Cheech and Chong
Gay Star Wars a la Cheech and Chong. There are at least three somewhat different versions of this sketch for your pleasure by Cheech and Chong: live performance, album, and film.
The version which most obviously starts as a Star Wars parody is the one on their 1980 album, “Let’s Make a New Dope Deal”. It opens with the following narration, which the other two versions seem to lack:
“A long, long time ago in a far-out Galaxy, somewhere around the year 2003 FM, there existed a pink planet which was inhabited by a most gay community and ruled by the popular actor-model-decorator-and-gossip-columnist Rex the Turd, otherwise known as Wex Da Toid. He was a bitchy Sagittarius and a drag out of drag, but a most kindly ruler, and life on this pink planet was fabulous: parties every night, steam baths, dancing at the discos, slave auctions, qualudes, grass, and cocaine was the order of the day. However, one day this idyllic paradise was threatened by the evil witch, Anita - ruler of the orange planet, Navel. Anita and her followers the dreaded Paranoids feared the pink planet and wanted to destroy it, wipe it from the galaxy, or at least move it out of the downtown area. But their efforts are being thwarted by our heroes, Lukie Streetwalker and his faithful companion, Dougie.

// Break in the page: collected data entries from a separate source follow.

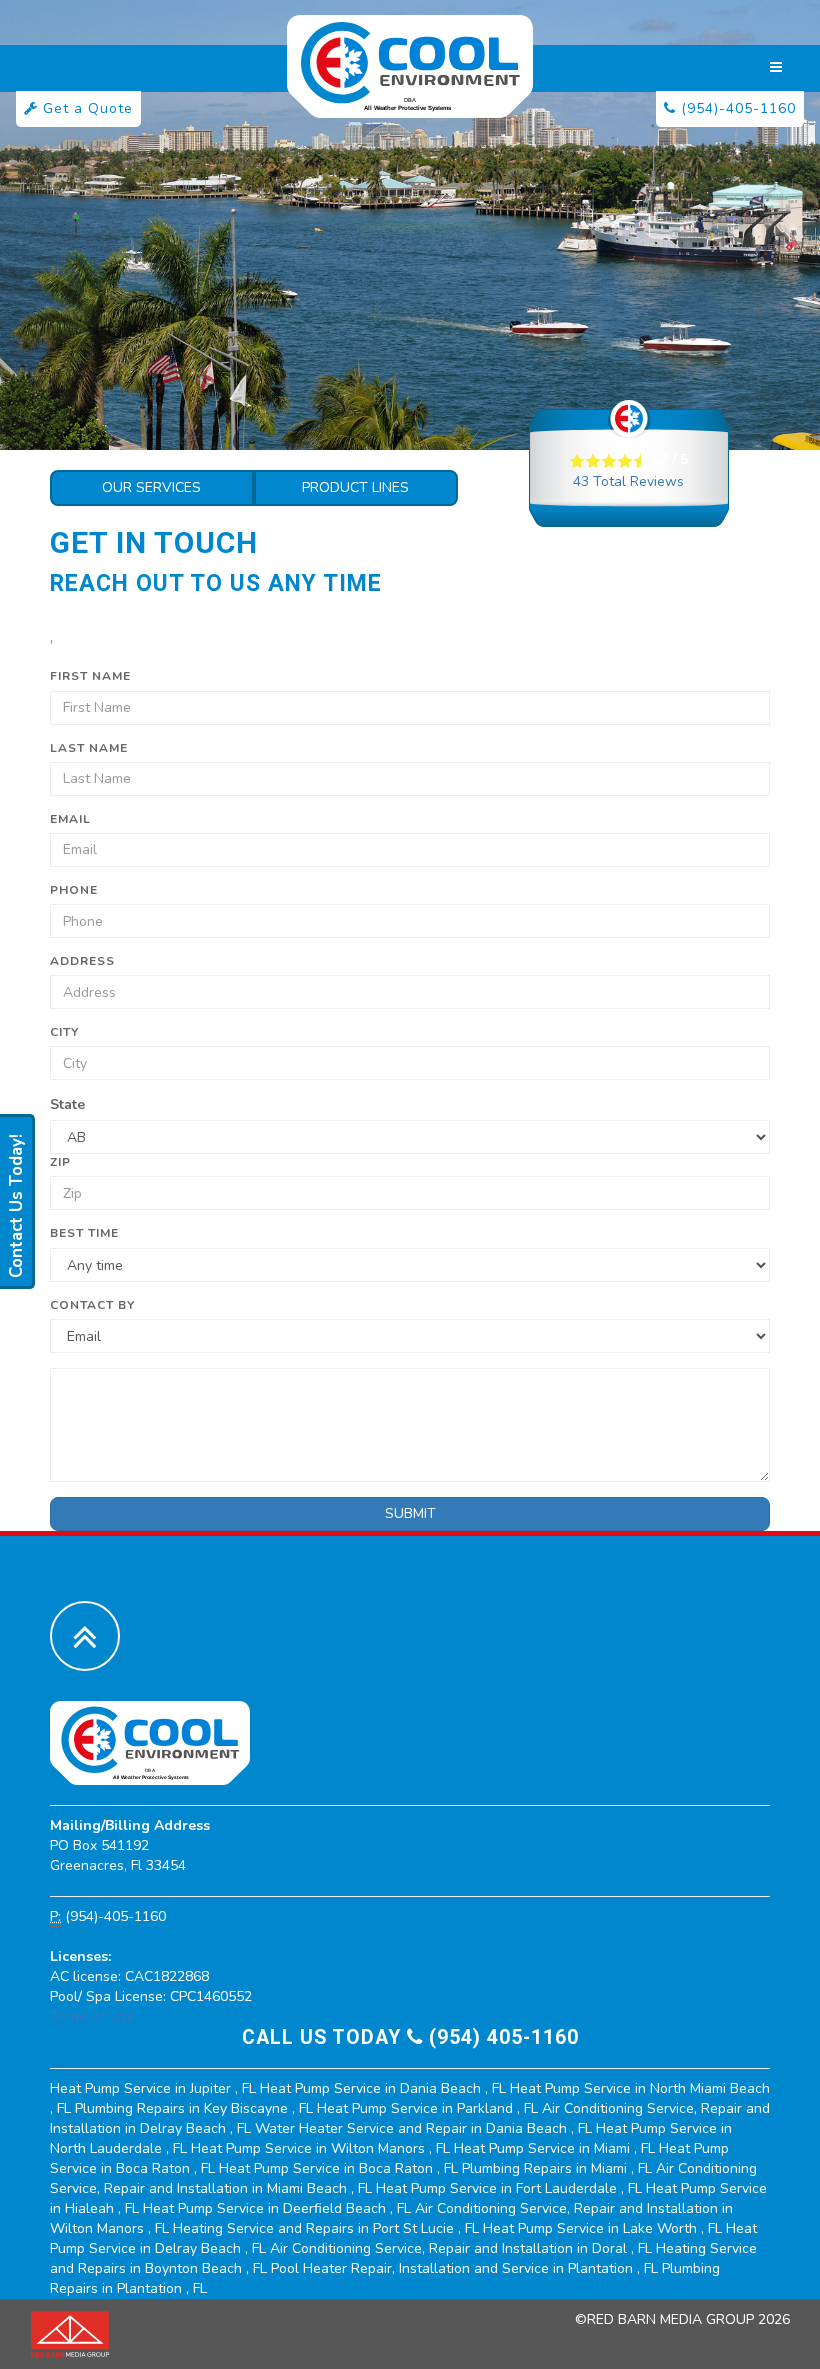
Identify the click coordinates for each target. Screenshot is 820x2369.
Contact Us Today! (16, 1206)
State (67, 1104)
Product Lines (355, 487)
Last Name (89, 748)
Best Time (84, 1233)
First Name (90, 676)
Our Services (151, 487)
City (64, 1032)
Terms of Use (92, 2016)
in (153, 2088)
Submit (410, 1513)
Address (82, 961)
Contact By (92, 1305)
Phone (74, 890)
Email (70, 819)
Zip (60, 1162)
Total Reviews (628, 481)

"Bum Productions along with the Kids Across the Hall Present:
"We find our Glad-e’ate-ums, Lukie and Dougie, at home in their apartment planning a surprise attack on the orange planet.”
So: topical references with the gay metropolitan clubbing lifestyle (heavy on the drug elements – this is Cheech and Chong, after all) and Anita Bryant, the orange juice spokeswoman’s family values campaign.

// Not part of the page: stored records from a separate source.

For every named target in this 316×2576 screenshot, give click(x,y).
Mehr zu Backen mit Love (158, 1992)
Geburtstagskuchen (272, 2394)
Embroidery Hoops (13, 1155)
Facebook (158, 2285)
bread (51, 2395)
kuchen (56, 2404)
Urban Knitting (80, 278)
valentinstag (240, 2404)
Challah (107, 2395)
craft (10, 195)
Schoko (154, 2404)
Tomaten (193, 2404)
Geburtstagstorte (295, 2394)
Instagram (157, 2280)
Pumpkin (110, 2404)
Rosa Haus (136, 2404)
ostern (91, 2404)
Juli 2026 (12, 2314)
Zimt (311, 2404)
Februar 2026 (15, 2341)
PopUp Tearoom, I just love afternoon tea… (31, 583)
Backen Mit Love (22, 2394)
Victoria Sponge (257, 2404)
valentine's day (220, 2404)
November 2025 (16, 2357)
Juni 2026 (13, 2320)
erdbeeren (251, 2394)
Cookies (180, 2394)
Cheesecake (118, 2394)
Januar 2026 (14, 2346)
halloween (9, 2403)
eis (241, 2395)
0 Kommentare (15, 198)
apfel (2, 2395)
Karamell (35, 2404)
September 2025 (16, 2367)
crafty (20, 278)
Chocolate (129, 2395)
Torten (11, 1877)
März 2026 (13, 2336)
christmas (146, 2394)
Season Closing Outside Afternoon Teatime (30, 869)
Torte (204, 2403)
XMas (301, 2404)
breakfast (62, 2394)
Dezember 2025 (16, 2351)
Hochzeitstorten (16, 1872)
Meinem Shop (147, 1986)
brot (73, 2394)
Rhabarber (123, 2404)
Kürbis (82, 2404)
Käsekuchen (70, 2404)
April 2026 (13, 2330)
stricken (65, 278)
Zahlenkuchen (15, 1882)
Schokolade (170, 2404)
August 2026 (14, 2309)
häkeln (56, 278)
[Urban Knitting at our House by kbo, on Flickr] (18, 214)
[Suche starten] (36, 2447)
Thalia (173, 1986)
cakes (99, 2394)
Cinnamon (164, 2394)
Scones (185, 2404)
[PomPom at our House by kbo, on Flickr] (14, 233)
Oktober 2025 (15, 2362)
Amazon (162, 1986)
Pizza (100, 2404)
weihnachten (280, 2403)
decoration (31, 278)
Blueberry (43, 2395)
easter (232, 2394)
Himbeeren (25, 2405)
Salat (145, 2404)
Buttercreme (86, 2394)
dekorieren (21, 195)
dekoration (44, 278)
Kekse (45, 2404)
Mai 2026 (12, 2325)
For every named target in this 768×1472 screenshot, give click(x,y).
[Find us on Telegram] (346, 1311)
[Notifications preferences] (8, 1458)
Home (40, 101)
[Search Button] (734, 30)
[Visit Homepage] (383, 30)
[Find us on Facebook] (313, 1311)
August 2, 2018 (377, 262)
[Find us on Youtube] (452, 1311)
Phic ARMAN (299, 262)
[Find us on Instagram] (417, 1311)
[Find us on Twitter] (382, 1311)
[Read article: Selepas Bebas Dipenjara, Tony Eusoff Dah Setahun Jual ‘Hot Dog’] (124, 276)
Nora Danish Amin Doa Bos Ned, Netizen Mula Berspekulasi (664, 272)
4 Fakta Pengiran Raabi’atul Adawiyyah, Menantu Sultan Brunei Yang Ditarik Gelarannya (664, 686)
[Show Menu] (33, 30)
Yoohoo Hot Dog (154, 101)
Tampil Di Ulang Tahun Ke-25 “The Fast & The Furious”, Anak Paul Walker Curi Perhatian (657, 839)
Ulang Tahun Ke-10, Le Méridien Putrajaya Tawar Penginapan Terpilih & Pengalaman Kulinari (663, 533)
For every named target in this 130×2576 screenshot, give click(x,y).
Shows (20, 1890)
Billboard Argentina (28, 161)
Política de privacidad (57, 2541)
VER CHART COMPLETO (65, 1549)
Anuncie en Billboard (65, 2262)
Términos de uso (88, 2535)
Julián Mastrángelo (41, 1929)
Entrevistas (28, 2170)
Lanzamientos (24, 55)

From there all three versions proceed into the whining, neurotic, over-emotional, petulant camp stereotype which is the late 70s /early 80s comedic formula for gay couples: are they lovers or just roommates going out to a disco – see also National Lampoon’s “Christopher Street” sketch and Eddie Murphy and Joe Piscapo in the Saturday Night Live “Dion and Blair” sketches . That the Tommy Chong character needs constant reassurance that he’s not too old, fat or wrinkled may be some sort of carry over from the characters in “la Cage Aux Folles” which was very successful as a film in 1978.

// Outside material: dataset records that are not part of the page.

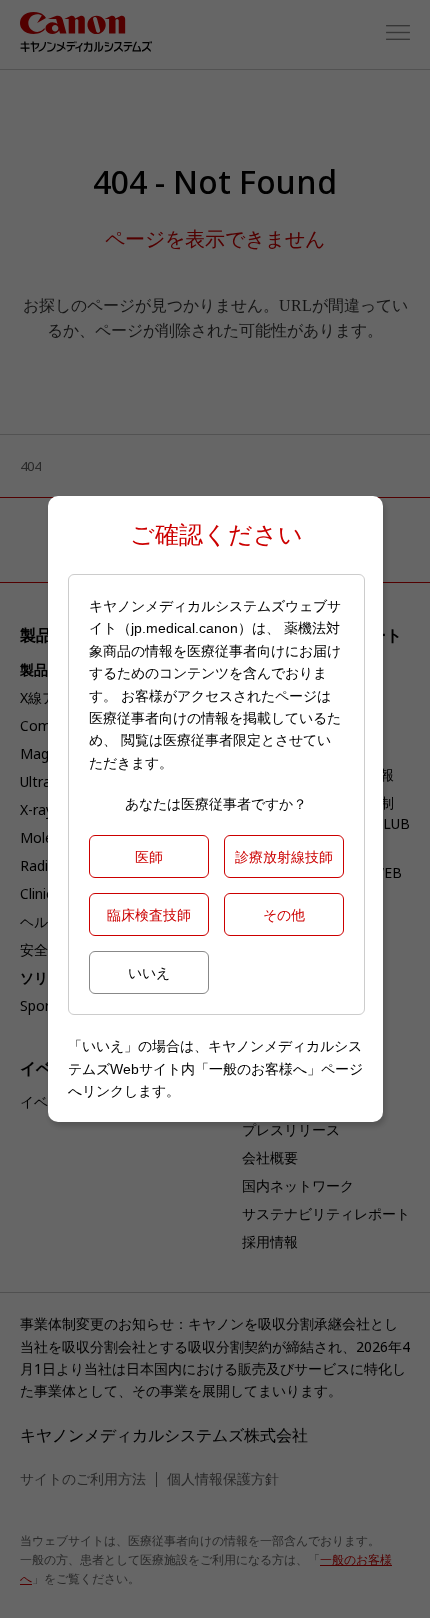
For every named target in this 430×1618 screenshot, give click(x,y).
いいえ (149, 972)
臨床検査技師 (149, 914)
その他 (284, 914)
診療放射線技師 (284, 856)
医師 (149, 856)
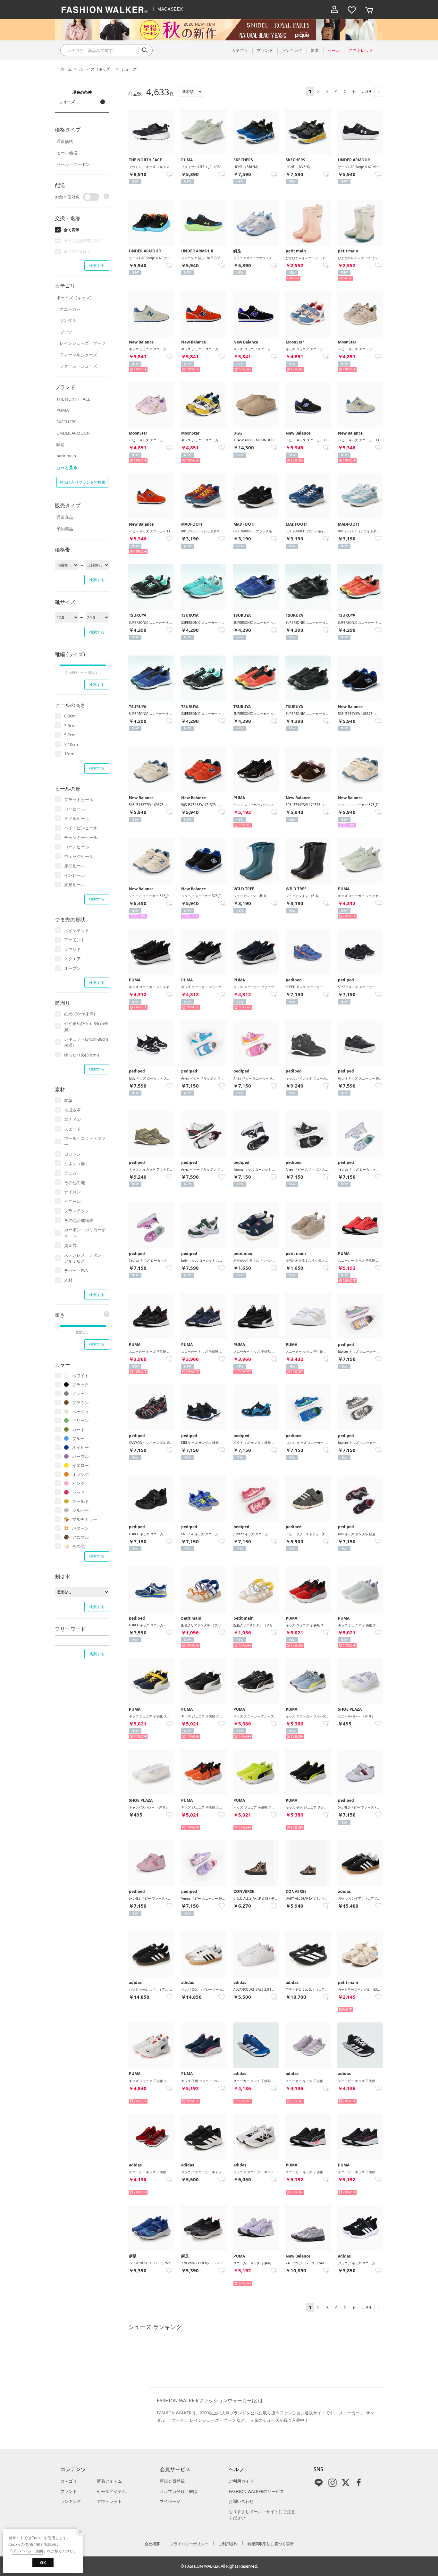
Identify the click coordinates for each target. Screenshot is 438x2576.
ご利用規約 (228, 2543)
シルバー (80, 1510)
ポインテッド (76, 930)
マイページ (170, 2501)
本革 (68, 1100)
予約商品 (64, 529)
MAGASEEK (170, 9)
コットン (72, 1154)
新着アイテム (109, 2481)
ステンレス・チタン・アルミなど (85, 1258)
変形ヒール (74, 884)
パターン (80, 1528)
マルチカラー (84, 1519)
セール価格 (66, 153)
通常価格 (64, 141)
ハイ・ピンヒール (80, 828)
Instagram (332, 2482)
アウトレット (109, 2501)
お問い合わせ (241, 2501)
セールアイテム (111, 2491)
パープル (80, 1456)
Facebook (358, 2482)
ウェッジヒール (78, 856)
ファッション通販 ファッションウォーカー (104, 9)
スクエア (72, 959)
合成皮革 (72, 1110)
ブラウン (80, 1402)
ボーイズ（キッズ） (96, 69)
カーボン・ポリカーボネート (85, 1233)
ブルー (78, 1438)
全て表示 (71, 230)
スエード (72, 1129)
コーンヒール (76, 847)
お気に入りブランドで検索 (82, 482)
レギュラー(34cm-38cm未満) (86, 1042)
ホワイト (80, 1375)
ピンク (78, 1483)
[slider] (57, 665)
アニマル (80, 1537)
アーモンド (74, 940)
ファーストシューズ (78, 366)
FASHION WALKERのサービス (256, 2491)
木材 (68, 1280)
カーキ (78, 1429)
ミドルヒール (76, 818)
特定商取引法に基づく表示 (271, 2543)
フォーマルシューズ (78, 355)
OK (43, 2562)
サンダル (68, 320)
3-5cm (70, 725)
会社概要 (152, 2543)
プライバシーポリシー (189, 2543)
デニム (70, 1173)
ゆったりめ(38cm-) (81, 1055)
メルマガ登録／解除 (178, 2491)
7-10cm (71, 744)
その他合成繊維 (78, 1220)
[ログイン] (334, 9)
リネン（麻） (76, 1163)
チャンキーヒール (80, 837)
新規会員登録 (172, 2481)
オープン (72, 968)
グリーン (80, 1420)
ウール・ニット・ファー (85, 1141)
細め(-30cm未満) (79, 1014)
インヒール (74, 875)
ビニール (72, 1201)
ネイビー (80, 1447)
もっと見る (66, 467)
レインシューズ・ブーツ (82, 343)
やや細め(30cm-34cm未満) (86, 1027)
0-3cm (70, 716)
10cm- (70, 754)
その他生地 (74, 1182)
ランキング (70, 2501)
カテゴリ (68, 2481)
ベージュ (80, 1411)
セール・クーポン (73, 164)
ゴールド (80, 1501)
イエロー (80, 1465)
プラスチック (76, 1211)
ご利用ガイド (241, 2481)
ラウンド (72, 949)
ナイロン (72, 1192)
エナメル (72, 1119)
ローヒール (74, 809)
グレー (78, 1393)
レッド (78, 1492)
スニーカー (70, 309)
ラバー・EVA (76, 1271)
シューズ (129, 69)
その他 (78, 1546)
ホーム (66, 69)
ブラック (80, 1384)
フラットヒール (78, 799)
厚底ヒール (74, 866)
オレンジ (80, 1474)
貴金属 (70, 1245)
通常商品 (64, 517)
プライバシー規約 (27, 2551)
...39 (366, 91)
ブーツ (66, 332)
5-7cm (70, 735)
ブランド (68, 2491)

One line that’s only on the album version. Chong is complaining about his hair,
Cheech: Put some Crisco on it
Chong: (bitterly) That’s your answer to everything.
I suspect they were proudest of the various gags built around the dildos as guns idea.
“Still Smokin” - 1983
In this film version, somehow the cliché that gay men dress flamboyantly has become gay men dress like circus clowns – more visual I suppose. A gays and Liza Minelli on drugs reference which may only be 6-8 years old at this point. And again, dildos appear, here used as depilators and deodorants.